Why is the extraction of text from a PDF document such a hassle
When I use a text editing tool such as Microsoft Word then it is quite natural that I can select a portion of text and copy it to the clipboard and paste it in to a window of any other tool. Not so with PDF. At least not with any kind of document. Why is that?
In PDF, as in other document formats too, text is based on fonts. Fonts contain, beside other information, a collection of characters which can be used to assemble the text. PDF supports various font formats such as Type 1, CFF, TrueType and OpenType. Fonts may be embedded in the document file or referred to by name.
In a TrueType font, each character is associated with a Unicode. A Unicode is a standardized number describing the meaning of a character independant of its appearance, e.g. the characters a, a and a have the same Unicode but a different appearance. In a font, the description of the appearance of a character is called a glyph. In a Microsoft Word document the Unicodes are used to store the text. PDF, in contrast, selects the character of an embedded font by its glyph number. The glyph number is local to the font and only valid in conjunction with the particular font.
This architecture has some advantages. Glyphs can be uniquely numbered without regard to the Unicode system, different appearances of the same character can be bundled in the same font, glyphs can be used without knowing its Unicode etc. However, there are also some disadvantages.

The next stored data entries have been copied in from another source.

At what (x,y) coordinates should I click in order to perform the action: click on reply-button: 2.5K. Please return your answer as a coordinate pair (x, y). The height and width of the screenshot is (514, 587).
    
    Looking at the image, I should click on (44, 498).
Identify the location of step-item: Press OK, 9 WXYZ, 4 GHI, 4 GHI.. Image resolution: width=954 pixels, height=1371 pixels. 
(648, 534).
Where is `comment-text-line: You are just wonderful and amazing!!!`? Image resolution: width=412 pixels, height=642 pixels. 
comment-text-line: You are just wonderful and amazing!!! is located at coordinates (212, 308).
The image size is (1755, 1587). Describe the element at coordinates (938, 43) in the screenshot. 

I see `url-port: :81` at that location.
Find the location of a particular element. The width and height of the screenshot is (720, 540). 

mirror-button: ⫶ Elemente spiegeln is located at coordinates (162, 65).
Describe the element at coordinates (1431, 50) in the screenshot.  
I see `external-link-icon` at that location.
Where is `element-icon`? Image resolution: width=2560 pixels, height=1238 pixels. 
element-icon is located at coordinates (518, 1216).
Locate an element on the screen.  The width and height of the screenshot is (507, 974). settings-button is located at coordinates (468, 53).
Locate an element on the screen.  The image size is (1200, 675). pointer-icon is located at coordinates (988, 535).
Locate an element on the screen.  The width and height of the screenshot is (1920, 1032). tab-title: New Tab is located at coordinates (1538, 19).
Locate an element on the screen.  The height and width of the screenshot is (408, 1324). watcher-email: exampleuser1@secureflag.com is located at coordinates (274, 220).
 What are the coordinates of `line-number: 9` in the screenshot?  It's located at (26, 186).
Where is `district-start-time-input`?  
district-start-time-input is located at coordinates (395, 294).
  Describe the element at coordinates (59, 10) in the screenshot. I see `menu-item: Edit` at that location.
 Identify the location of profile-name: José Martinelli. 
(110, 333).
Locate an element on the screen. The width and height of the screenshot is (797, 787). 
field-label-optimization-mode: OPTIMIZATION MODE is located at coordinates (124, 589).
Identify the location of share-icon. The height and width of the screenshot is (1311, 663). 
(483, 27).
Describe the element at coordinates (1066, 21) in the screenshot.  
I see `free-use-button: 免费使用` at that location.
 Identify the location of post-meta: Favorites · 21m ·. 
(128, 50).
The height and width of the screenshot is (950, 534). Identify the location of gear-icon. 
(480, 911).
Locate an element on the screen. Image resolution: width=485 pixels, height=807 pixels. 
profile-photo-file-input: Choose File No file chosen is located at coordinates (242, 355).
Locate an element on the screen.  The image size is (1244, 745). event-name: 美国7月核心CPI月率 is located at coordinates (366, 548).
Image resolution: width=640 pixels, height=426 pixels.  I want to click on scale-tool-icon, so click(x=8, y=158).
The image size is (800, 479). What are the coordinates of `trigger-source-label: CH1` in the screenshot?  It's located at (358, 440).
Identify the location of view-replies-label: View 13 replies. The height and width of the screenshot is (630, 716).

In order to reduce the size of a PDF file, some producers remove the Unicodes and their association with the glyphs. Thus, text extraction from such documents is inhibited. At least, these kind of documents can be detected and processed accordingly, one might think. But, even this is not true in general.
There exists producer software on the market that create PDF documents with correct glyph selection information but wrong or misleading Unicode information. Such documents look as if all Unicodes of the used characters were present but the association between the appearance and its meaning is wrong. In this case the extracted text appears as garbage.
Especially a standard such as PDF/A-2u, which requires that all text can be mapped to Unicodes, does not guarantee that the Unicodes mapping is correct allthough the text appears to be meaningful when it is displayed in a reader software. In general, even validator software cannot detect such a situation.
In order to find out whether a document contains extractable text in an automated - and to some extent reliable - way is to run the document through an OCR engine.